The values of ET/P at the 800-m grid resolution were multiplied by the values of precipitation at the 800-m grid resolution to obtain values of estimated ET at that resolution. These values were averaged at the county level and displayed in terms of estimated mean annual ET in centimeters (Figure 14). The modifier “actual” to ET in this figure is added for emphasis only. The map shows that the highest mean annual ET values (near 100 cm) in the country occur along the Gulf Coast and in Florida where there is a combination of ample rainfall and warm temperatures. The lowest ET values (<10 cm) occur in the desert Southwest where rainfall is also about 10 cm/yr. The estimates of ET are consistent with average values measured at networks of stations in Florida (German, 1996), Ohio (Noormets et al., 2008), and Nevada (Nichols, 2000), and with other ET model results that have been calibrated with ET covariance data across the CUS (Sun et al., 2011b).
Summary and Conclusions
A method was used to estimate ET that combined a water-balance approach with a regression equation based on climate and land-cover factors. The method focused on using long-term (30-year) streamflow records as observations of P-ET, and thus minimized the relative size of the neglected change in the groundwater-storage term. The method differs from other methods currently being used to estimate ET (on this spatial scale but shorter time scales) by not relying on recent ET covariance data as observations (with their local footprints), and by not using monthly or yearly streamflow estimates where unknown changes in groundwater storage can be relatively large in comparison. The long-term discharges from 838 watersheds across the entire conterminous U.S. were compared with long-term precipitation in those watersheds to compile a proxy dataset of observed ET. Climate and precipitation data at these same watersheds were then used as parameters in a regression equation to create a best fit to the observed data. The result was a regression equation that can predict ET at any given site based solely on climate, or climate and land-cover, variables with an R2 value of 0.87 or greater.
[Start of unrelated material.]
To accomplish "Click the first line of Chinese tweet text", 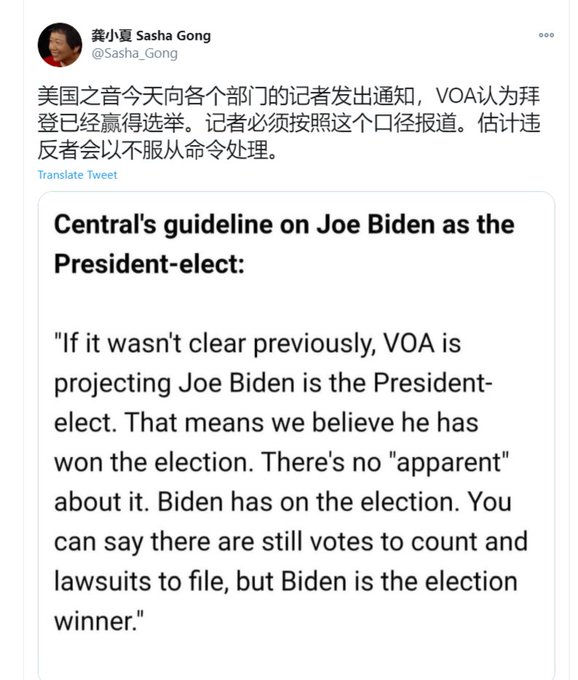I will 289,96.
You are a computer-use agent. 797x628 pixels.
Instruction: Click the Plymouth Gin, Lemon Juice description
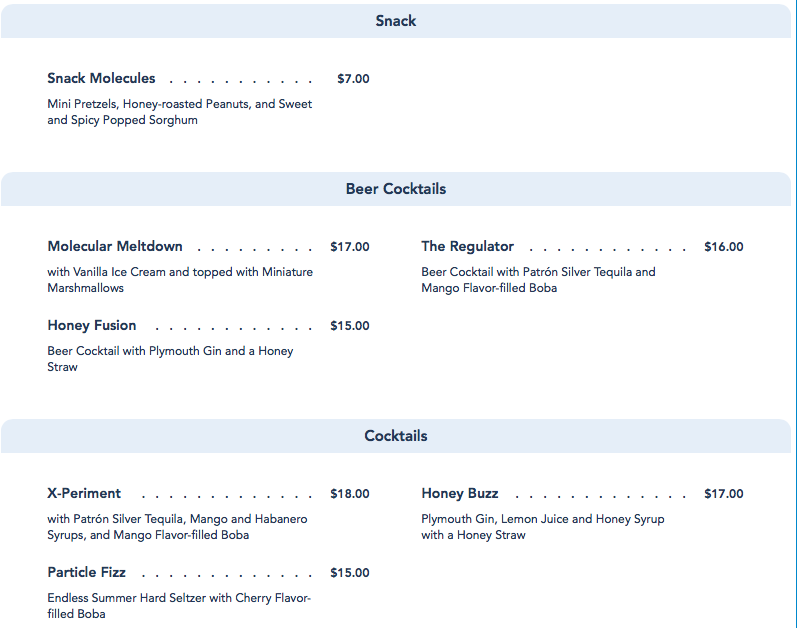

By then applying this regression equation to climate and land-cover values for each county across the entire conterminous U.S., maps were created for ET and ET/P for the country. The ET/P map illustrates that, in certain regions, such as the High Plains and the Central Valley of California, ET exceeds precipitation because of the import of water other than that available from local precipitation. These maps should be useful for regional water managers, and the method useful for application in more detail at the state level or in other regions of the world where climate and land-cover data are plentiful.